Re: The Glorantha Digest V8 #48

From: Peter Larsen <plarsen_at_mail.utexas.edu>
Date: Mon, 2 Oct 2000 22:23:46 -0700


Peter Metcalfe chides me:

>Y'know you not helping matters much by these tactics. Not
>only was the original question ask for something completely
>different than the above snippet implies (it actually being
>a question over the detection of a heretic), I also addressed
>your latest question in a segment that you deleted.

        Sorry. It's not so much a tactic as honest confusion. And the fact that I was replying on break at work, and only had so much time. I apologize.

>> That's what I want to know. Since he didn't smite them, >presumably
>>they
>>were OK. So by what authority were they suppressed?
>
>They weren't suppressed by any "authority". They were
>violently overthrown in a civil war by a Yelmic movement
>known as "The New Light".

        OK, I'll try again. I'm sorry if you feel you've answered this, but I really don't get it. I assume both sides in the above conflict called on Yelm for guidance and support. I also assume both sides got it (i.e their Sunspears and Divinations kept coming). What would a neutral Yelm worshipper make of this? Obviously, if they both have divine support, Yelm doesn't care or hasn't noticed. So why should they fight? Are Gloranthan religious schisms really this cynical? RW religious wars often are, or become so, but no one has the option of asking god for advice. There's a whole world of Gloranthan theological post-traumatic stress from religious schisms to be explored.

On another topic:

>Dragon Pass and Dara Happa are a long way from each other
>to such an extent that the Orlanthi and the Pelorians are
>completely different people. As far as can be seen from
>Dara Happan maps, Yelm never ruled over Dragon Pass in the
>Golden Age.

        So why did Orlanth need to rebel? Or is Elmal a remnant of the Emperor's court, the stiching on the graft job from the 1st Council? Which, now that I think about it, could go a long way towards reconciling this Elmal thing in my mind. It raises other questions, but they are not questions I have any great interest in answering.

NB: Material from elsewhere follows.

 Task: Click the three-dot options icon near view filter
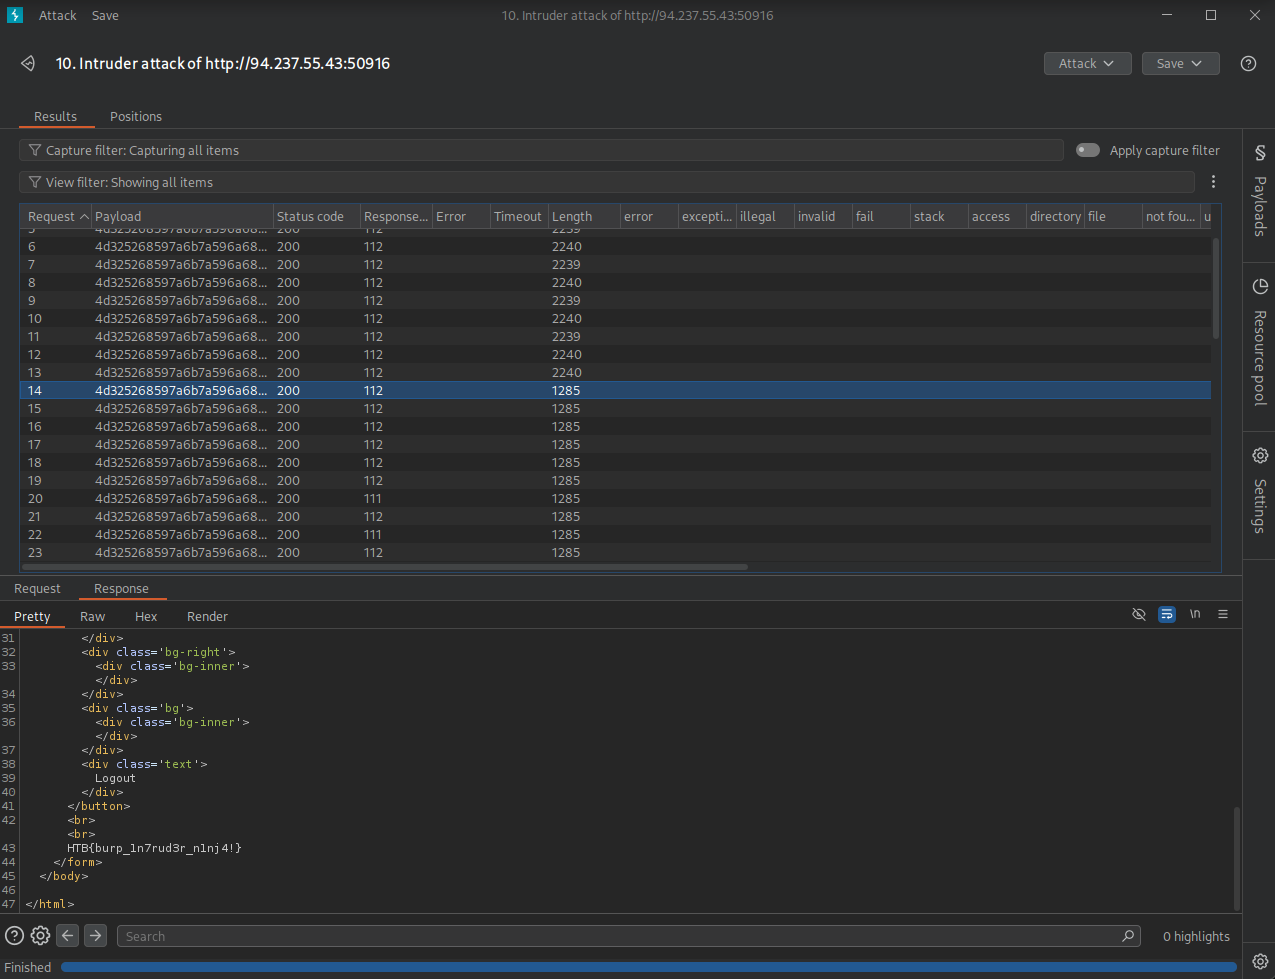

Graham Robinson says more:

>Yet we know that heresy is alive and well and living in Glorantha. There is
>a clear, and rather nasty, contradiction here. Some people seem to prefer to
>remove the contradiction - I'd rather remove the divination model. The
>current status quo seems to leave all gods in glorantha as either liars or
>so ignorant they must have trouble getting dressed in the morning.

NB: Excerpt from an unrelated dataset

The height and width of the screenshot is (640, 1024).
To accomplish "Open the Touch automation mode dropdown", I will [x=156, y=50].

        Yes, and I don't think the removal of divination will make it go away, even though it makes it less obvious. Theism in Glorantha seems to have a kind of nasty, cynical edge with gods obfuscating to their followers and those followers exploiting the gods for magical power. I don't like the image very much. If divination is fuzzy, vague, and limited to priests (maybe like the Bible was, pre-John Wycliffe), it lets most of the rank and file off the hook but makes the priests fairly corrupt.